Nieuwenhuizen saw Malgas coming down the path fending off spider’s webs with his hands and hacking away at lianas with a rusty panga, and in the event it was he who called out a greeting. “Malgas!”
Nieuwenhuizen was sitting in the mouth of his tent, on the untidy pile of his own long legs, busy with some handiwork concealed in his lap.
“Hello Father!” Malgas was pleased at how naturally the name flew from his lips. If Nieuwenhuizen was also pleased he did not show it, but merely waved a pair of pliers in the direction of a stone and went on with his work.
“This is coming along nicely,” said Malgas, turning in an appreciative circle. “Mind if I look around?”

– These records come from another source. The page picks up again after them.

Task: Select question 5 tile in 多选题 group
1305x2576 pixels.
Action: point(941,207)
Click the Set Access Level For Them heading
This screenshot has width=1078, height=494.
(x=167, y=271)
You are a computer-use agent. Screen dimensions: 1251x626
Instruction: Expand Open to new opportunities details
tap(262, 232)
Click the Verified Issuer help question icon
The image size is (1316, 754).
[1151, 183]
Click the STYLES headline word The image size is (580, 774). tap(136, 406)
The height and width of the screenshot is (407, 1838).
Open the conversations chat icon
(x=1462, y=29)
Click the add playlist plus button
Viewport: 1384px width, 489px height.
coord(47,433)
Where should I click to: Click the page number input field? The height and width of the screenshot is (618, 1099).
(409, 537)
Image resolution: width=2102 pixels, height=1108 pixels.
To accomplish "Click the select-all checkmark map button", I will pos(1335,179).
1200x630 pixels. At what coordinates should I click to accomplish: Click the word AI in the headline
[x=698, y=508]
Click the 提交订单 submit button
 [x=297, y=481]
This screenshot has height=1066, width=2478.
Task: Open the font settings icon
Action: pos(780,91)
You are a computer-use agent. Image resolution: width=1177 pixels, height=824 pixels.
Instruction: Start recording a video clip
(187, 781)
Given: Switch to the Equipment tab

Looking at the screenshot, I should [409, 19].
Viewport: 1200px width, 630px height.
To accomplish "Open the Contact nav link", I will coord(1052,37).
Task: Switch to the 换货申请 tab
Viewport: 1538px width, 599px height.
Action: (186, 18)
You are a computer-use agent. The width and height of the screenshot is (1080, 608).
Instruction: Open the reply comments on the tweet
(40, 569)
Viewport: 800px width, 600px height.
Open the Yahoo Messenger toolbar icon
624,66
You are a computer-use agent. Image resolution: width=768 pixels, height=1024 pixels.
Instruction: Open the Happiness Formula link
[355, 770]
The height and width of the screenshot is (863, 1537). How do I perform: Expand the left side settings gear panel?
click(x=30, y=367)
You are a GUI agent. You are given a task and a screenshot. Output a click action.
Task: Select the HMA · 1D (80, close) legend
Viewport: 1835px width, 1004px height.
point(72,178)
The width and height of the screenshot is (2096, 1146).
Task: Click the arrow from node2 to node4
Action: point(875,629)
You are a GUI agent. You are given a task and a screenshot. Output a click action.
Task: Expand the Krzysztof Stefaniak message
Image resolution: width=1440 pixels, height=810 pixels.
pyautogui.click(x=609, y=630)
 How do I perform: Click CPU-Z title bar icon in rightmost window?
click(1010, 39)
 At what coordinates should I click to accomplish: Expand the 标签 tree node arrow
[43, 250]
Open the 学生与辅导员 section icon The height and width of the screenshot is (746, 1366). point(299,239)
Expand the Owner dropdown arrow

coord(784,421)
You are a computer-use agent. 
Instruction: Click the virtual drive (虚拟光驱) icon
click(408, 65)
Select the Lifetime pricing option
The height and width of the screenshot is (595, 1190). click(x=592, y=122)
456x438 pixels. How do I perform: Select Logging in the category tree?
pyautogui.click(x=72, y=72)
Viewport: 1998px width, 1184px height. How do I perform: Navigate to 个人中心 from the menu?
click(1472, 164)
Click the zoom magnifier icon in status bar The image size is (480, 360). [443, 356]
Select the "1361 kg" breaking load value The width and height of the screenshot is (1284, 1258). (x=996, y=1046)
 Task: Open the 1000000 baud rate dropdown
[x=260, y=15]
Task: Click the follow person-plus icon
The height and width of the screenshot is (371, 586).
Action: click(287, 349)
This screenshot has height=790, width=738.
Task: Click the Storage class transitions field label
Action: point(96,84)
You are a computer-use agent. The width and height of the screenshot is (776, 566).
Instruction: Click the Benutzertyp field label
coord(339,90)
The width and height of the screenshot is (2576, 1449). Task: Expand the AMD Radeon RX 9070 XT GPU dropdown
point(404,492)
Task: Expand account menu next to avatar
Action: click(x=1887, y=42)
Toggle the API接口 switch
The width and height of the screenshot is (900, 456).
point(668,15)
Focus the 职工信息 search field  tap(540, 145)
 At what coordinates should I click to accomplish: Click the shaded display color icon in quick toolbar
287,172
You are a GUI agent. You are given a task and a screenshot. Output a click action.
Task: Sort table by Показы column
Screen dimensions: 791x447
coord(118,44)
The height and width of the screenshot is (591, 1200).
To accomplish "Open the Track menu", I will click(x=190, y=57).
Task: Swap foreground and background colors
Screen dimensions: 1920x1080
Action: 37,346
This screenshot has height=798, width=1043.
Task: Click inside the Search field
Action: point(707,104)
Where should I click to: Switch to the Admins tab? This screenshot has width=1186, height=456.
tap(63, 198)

Taking a shrug as permission, Mr Malgas made a tour of the camp and its environs, allowing the rudimentary footpaths that had appeared with time to guide his steps. He took a childlike delight in the signs he found everywhere that the plot had become lived in, that the newcomer had made himself at home. “A dwelling-place carved out of the veld,” Malgas thought happily, examining the bare, compacted soil around the hearth. A soothing smell rising up from below notified him that the earth had been sprinkled with water to settle the dust.
“Where the hell is my hammer?” Nieuwenhuizen asked himself.
Malgas hunted obligingly for a hammer at the foot of the tree, and discovered instead a pile of firewood and fence-posts, which he took to be the raw materials of fortifications that had yet to be constructed; next to that was a leather portmanteau, sturdily made but a little the worse for wear, probably imitation, plastered with name-tags, illegible, every one of them, and stickers — exotic destinations: Bordeaux, Florida, Eldorado Park — and spilling various items of clothing; then a metal drum, lipping with green water, and a tin ladle displaying in its bowl the label of a popular soft drink. On an impulse he scooped a ladleful of water and poured it over his head, and although there was a nip in the air and he was required to suppress the lip-smacking, hair-tossing display of pleasure he associated with the gesture, he nevertheless felt invigorated.